ASSANGE ON RUSSIA TODAY GETS THE NEW YORK TIMES MAD…
From the NYT review:
Mr. Assange says the theme of his half-hour show on RT is “the world tomorrow.” But there is something almost atavistic about the outlet he chose. RT, first known as Russia Today, is an English-language news network created by the Russian leader Vladimir V. Putin in 2005 to promote the Kremlin line abroad. (It also broadcasts in Spanish and Arabic.) It’s like the Voice of America, only with more money and a zesty anti-American slant. A few correspondents can sound at times like Boris and Natasha of “Rocky & Bullwinkle” fame.
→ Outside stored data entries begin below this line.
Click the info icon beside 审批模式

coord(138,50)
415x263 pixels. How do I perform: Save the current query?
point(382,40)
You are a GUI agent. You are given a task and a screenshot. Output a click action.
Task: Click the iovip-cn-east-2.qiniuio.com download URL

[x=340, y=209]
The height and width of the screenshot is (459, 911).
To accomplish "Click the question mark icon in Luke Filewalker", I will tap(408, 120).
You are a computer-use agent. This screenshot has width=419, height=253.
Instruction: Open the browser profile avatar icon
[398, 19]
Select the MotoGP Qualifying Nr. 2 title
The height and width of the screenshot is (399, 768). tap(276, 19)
Basically, it’s an improbable platform for a man who poses as a radical left-wing whistleblower and free-speech frondeur battling the superpowers that be.
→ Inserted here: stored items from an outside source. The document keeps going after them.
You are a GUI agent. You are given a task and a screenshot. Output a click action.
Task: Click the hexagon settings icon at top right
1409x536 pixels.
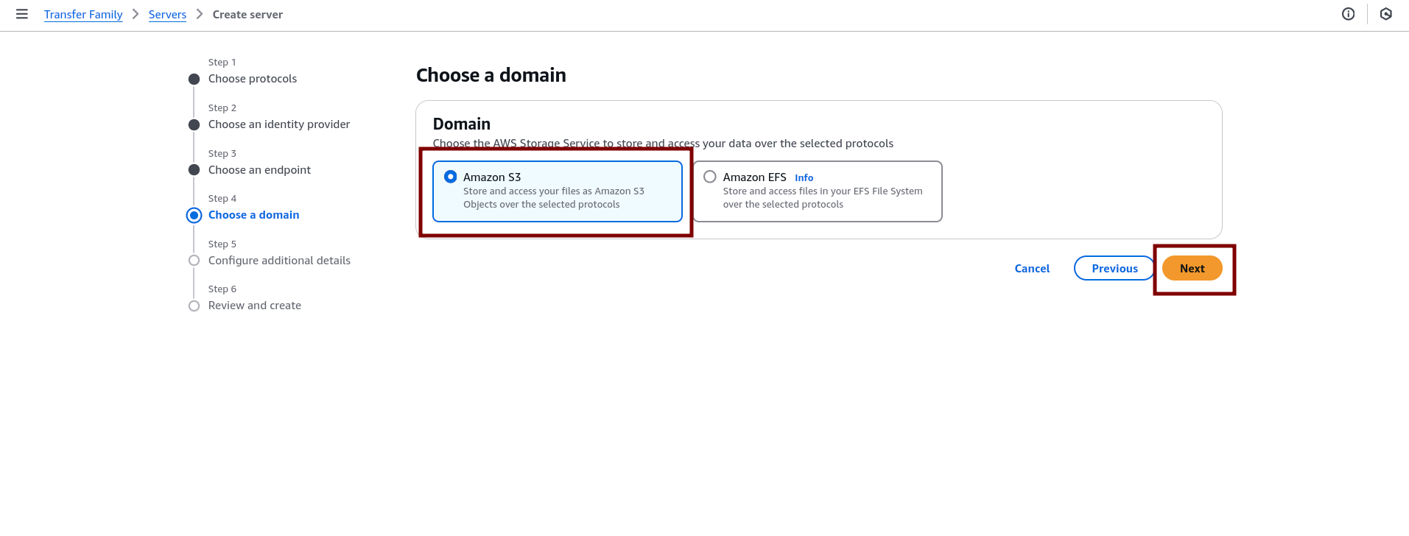[1385, 14]
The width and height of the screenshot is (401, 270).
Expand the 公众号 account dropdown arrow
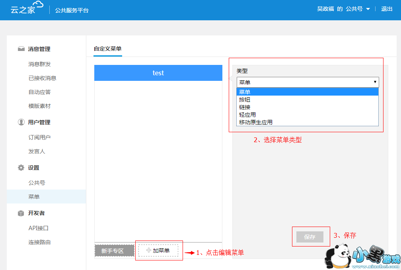pos(368,9)
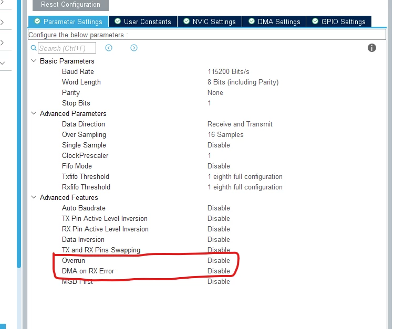
Task: Go to next search result arrow
Action: [134, 48]
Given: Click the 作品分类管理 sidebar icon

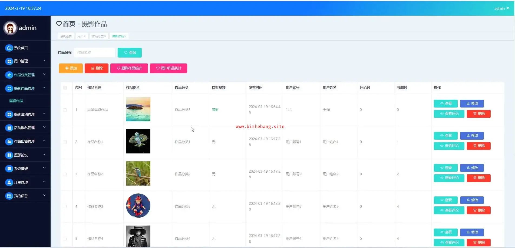Looking at the screenshot, I should point(9,75).
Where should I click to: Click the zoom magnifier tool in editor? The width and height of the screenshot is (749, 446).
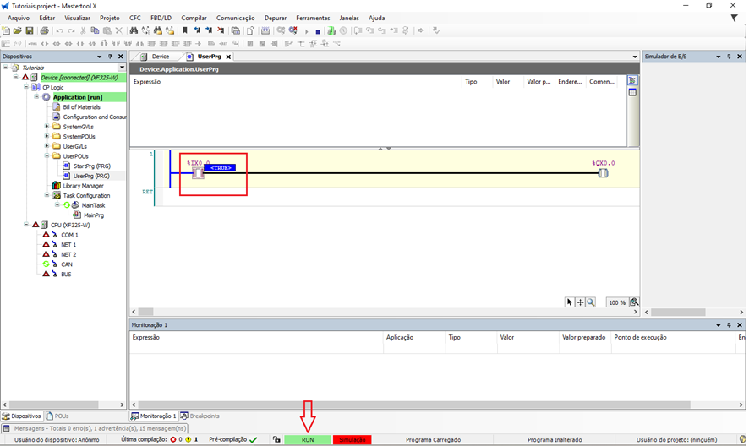[590, 302]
Let’s examine the unstated premises at work here. There is apparently a rule that says it’s perfectly OK for a journalist to work for a media outlet owned and controlled by a weapons manufacturer (GE/NBC/MSNBC), or by the U.S. and British governments (BBC/Stars & Stripes/Voice of America), or by Rupert Murdoch and Saudi Prince Al-Waleed Bin Talal (Wall St. Journal/Fox News), or by a banking corporation with long-standing ties to right-wing governments (Politico), or by for-profit corporations whose profits depend upon staying in the good graces of the U.S. government (Kaplan/The Washington Post), or by loyalists to one of the two major political parties (National Review/TPM/countless others), but it’s an intrinsic violation of journalistic integrity to work for a media outlet owned by the Russian government. Where did that rule come from?
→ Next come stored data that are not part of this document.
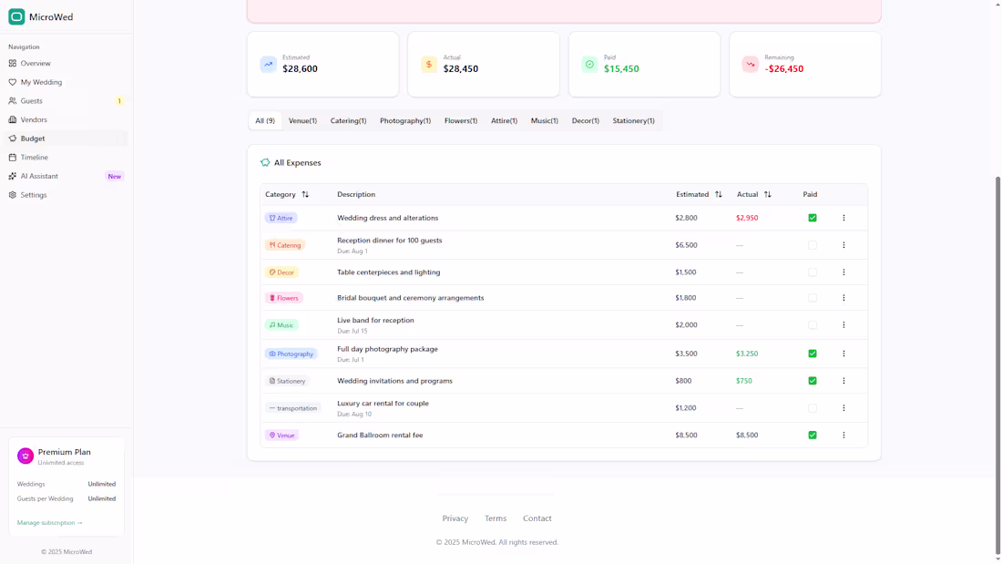The height and width of the screenshot is (564, 1002).
Task: Sort by Actual amount arrows
Action: click(768, 194)
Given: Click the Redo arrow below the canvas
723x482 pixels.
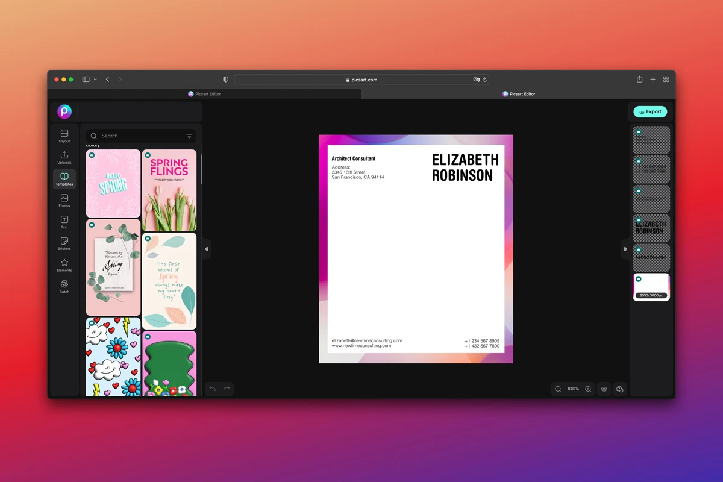Looking at the screenshot, I should tap(225, 389).
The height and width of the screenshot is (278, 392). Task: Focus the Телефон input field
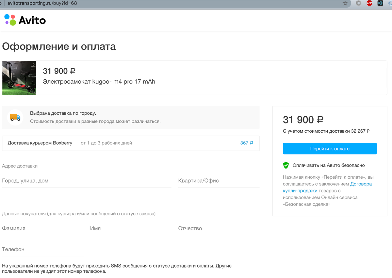click(x=43, y=249)
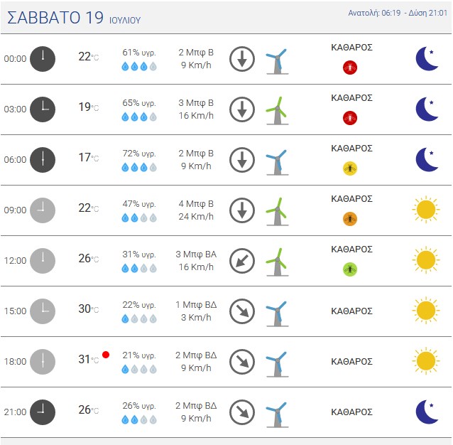Click the orange mosquito icon at 09:00

[350, 219]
Also, while it’s certainly true that the coverage of RT is at times overly deferential to the Russian government, that media outlet never mindlessly disseminated government propaganda to help to start a falsehood-fueled devastating war, the way that Alessandra Stanley’s employer (along with most leading American media outlets) did. When it comes to destruction brought about by uncritical media fealty to government propaganda, RT — as the Russia expert Mark Adomanis documented when American media figures began attacking RT — is far behind virtually all of the corporate employers of its American media critics.
Then there’s the notion that there’s something hypocritical about Assange’s working for a government-owned media outlet because he “poses as a radical left-wing whistleblower and free-speech frondeur battling the superpowers that be.” Actually, Assange has never presented him as anything other than as an advocate for transparency and adversarial journalism — of shining a light on the conduct of the world’s most powerful government and corporate factions — and if that goal can be fulfilled by using this media platform, how is that remotely hypocritical? Then there’s Stanley’s mockery of a “few” Russian “correspondents who can sound at times like Boris and Natasha of “Rocky & Bullwinkle’ fame”: that’s called having an accent in a language that isn’t your native one, and it’s rather petty, at best, to ridicule that as a means of undermining the credibility of RT’s journalism.